WhenYouSayNothingAtAll · 26/08/2025 22:23

Mandy1010 · 26/08/2025 20:09

You’re probably right that I don’t need to try and fix everything but just listen. It’s like even though I know it’s coming it’s caught me a bit off guard!

I know.. I know. It’s a total headfuck going from crying for a reason (which you can normally do something about) to..
me: what’s wrong? Why are you crying?
her: I doooon’t knowwwww! And wailing even more inconsolably. Took me a while to adjust . She’s nearly 14 now so I had plenty of time to get my head around it.

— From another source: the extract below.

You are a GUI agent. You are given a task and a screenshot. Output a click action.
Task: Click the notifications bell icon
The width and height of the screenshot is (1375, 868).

ScepticPeg · 26/08/2025 22:38

I have this with my daughter too, a hug and just listening to her normally helps. Worse when she is tired of course. Most of the time she said she's upset and she doesn't know why! It's a lot for them I think.

Arglefraster · 26/08/2025 23:24

Aww it's really hard. I found talking about how it feels to want to be the grown up girl who can walk to the shops themselves one moment & want to be the baby girl sitting on mummy's knee the next helped. Talked about how being tired or hungry can make things feel trickier & sometimes our hormones do the same thing but we find it harder to spot/can't fix with food/sleep.

lots of reassurance that it's normal & reminders to take a deep breath & try to notice if you're actually angry or really need a hug etc

IME it's so much better once they get their period & you can predict their hormonal state!!